Originally passed in 1965, this historic measure put the federal government on the side of blacks when registering to vote and voting.
But in 1982, Republicans and Democrats in Congress took notice that these new black voters were often prevented from electing anyone to office. White legislators could draw maps that show whites in the majority in all or nearly all districts.
Seeking change, Congress amended the law to allow litigation when discrimination results in minority voters being “less able…to elect representatives of their choice.”
Decades later, the Supreme Court and Department of Justice pressured states, and the South in particular, to create at least a few congressional districts that could elect a black candidate. These legal challenges were based on evidence that white voters in the state would not support a black candidate.
But since he joined the court in 1991, Justice Clarence Thomas has argued that drawing districts based on race is unconstitutional and should be banned. Justices Samuel A. Alito, Neil M. Gorsuch and Amy Coney Barrett dissented from Thomas two years ago when the court, by a 5-4 vote, confirmed Alabama's 2nd Congressional District, which elected a black Democrat.

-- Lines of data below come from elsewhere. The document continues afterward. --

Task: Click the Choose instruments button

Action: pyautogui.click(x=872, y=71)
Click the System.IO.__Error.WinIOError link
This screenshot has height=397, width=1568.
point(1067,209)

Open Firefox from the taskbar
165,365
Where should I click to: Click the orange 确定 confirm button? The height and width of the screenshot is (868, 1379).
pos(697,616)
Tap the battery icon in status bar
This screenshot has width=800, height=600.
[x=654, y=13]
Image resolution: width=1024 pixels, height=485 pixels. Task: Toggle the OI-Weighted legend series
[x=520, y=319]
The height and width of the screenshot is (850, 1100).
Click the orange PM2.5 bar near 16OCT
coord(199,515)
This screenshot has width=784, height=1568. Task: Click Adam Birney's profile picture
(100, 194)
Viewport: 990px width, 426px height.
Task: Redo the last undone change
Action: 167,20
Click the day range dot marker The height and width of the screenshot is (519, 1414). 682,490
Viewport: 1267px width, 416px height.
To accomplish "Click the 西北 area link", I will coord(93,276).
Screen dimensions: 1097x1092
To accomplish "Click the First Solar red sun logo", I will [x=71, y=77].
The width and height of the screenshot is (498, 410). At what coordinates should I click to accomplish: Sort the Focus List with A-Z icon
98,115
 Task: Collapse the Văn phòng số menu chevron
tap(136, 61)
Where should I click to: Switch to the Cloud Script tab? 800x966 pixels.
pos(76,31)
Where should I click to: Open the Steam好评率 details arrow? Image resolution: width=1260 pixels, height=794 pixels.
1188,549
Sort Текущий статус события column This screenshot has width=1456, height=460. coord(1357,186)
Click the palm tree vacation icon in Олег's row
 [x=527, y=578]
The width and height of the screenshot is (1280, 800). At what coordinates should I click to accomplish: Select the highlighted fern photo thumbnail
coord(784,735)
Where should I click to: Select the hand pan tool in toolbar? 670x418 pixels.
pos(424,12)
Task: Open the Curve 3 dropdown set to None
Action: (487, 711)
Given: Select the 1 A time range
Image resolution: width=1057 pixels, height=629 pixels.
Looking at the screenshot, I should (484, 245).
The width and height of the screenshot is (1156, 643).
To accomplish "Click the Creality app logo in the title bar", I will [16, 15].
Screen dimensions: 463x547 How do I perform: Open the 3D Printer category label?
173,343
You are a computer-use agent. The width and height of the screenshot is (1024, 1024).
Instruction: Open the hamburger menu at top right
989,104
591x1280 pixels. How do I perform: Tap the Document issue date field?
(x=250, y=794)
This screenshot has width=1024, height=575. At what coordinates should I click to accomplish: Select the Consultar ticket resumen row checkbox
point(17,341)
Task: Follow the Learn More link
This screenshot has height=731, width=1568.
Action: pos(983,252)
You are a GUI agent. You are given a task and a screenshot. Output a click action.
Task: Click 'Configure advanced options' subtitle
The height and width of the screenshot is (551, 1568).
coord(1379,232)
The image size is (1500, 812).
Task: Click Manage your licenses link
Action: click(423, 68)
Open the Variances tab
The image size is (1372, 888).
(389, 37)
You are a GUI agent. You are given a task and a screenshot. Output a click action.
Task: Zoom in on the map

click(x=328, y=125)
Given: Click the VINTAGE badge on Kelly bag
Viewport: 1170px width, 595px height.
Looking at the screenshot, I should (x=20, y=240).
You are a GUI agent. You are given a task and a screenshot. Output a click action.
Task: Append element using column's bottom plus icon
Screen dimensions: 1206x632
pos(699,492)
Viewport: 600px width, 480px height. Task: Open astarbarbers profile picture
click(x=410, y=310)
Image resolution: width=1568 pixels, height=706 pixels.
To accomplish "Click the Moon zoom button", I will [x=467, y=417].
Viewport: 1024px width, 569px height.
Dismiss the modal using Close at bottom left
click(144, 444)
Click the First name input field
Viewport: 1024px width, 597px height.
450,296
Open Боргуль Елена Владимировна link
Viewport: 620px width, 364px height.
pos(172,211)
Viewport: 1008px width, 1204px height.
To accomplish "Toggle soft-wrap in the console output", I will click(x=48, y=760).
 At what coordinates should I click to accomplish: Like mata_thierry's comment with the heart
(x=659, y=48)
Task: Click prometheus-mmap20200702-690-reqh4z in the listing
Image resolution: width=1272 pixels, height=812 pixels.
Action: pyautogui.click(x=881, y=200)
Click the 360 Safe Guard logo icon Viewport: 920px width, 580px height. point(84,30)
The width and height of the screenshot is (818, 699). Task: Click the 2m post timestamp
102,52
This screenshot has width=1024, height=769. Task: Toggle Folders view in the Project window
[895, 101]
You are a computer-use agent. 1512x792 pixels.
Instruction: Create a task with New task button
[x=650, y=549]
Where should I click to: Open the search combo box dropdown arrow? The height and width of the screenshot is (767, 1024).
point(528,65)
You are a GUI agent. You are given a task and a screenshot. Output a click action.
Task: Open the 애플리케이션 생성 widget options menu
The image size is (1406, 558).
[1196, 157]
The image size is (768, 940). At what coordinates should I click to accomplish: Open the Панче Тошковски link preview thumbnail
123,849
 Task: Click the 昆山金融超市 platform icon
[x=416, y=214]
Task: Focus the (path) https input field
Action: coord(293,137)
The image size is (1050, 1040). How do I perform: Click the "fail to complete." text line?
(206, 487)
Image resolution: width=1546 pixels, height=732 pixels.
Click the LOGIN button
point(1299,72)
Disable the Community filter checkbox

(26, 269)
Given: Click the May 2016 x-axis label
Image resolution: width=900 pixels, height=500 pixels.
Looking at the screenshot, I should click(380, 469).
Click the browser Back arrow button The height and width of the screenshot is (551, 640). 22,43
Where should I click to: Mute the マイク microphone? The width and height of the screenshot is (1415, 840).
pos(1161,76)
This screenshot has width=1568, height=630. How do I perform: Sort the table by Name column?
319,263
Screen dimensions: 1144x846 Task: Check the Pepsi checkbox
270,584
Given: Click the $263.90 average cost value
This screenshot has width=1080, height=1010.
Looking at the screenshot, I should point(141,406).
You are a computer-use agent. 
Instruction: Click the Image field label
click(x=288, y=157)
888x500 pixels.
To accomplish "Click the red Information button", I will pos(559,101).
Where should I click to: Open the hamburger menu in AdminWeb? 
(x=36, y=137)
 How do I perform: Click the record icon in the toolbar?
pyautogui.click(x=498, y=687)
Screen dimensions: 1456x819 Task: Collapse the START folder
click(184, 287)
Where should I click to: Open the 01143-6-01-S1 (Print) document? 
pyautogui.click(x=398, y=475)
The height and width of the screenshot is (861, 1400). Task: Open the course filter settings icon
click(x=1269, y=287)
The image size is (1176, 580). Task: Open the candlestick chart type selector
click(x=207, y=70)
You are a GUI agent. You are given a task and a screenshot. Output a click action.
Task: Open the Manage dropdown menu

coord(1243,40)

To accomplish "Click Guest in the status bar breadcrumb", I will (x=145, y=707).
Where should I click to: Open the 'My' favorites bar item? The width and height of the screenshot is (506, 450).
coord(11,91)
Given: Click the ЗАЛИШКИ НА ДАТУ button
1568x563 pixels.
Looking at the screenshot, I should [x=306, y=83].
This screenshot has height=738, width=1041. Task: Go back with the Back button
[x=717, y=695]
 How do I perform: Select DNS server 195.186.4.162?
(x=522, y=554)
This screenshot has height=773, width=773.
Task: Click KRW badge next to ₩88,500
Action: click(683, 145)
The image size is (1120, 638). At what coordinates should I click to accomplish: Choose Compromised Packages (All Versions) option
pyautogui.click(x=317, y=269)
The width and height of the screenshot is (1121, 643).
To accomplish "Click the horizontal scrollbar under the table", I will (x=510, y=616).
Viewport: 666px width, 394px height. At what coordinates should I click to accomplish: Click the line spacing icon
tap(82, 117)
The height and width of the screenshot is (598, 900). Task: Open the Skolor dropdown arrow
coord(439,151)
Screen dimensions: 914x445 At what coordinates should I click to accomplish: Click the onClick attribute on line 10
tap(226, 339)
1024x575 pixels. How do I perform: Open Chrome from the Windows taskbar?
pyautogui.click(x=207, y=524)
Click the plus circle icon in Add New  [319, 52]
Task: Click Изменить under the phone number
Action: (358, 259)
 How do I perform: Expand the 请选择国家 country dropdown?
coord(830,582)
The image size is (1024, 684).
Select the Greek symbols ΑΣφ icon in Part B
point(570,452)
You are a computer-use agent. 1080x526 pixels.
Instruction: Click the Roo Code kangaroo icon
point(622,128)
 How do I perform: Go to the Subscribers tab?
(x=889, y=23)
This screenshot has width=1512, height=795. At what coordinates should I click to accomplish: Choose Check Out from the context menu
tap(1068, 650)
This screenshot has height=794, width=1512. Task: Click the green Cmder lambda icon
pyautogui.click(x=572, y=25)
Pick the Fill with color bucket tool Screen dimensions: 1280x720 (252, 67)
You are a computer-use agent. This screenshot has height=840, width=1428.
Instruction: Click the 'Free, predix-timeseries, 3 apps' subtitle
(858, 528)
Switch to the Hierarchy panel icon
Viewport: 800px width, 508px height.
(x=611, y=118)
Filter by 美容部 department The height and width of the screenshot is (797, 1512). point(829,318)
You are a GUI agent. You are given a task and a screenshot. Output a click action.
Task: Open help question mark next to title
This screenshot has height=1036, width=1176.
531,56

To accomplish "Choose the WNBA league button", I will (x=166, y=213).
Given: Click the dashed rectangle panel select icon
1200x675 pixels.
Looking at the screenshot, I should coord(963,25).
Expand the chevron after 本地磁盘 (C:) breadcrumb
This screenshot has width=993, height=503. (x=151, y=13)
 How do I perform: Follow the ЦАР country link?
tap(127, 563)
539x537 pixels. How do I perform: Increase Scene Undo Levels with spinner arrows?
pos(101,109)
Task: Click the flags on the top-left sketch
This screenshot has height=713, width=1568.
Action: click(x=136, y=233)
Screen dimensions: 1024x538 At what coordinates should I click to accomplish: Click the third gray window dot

Chief Justice John J. Roberts wrote the opinion. Justice Brett M. Kavanaugh cast the deciding fifth vote but also said he was open to the argument that “racial redistricting cannot continue indefinitely into the future.”
This issue is currently being considered in court. in the Louisiana case.
It has six congressional districts and about a third of its population is black.
Before this decade, the New Orleans area had elected a black representative and, in response to a voting rights lawsuit, was ordered to carve out a second district in which a black candidate had a good chance of winning.
But to protect its top House Republicans—Speaker Mike Johnson and Majority Leader Steve Scalise—the state drew a new, stretched district that elected Rep. Cleo Fields, a black Democrat.
Now the state and the Trump administration argue that the court should overturn the district because it was drawn along racial lines and free the state to replace it with a white Republican.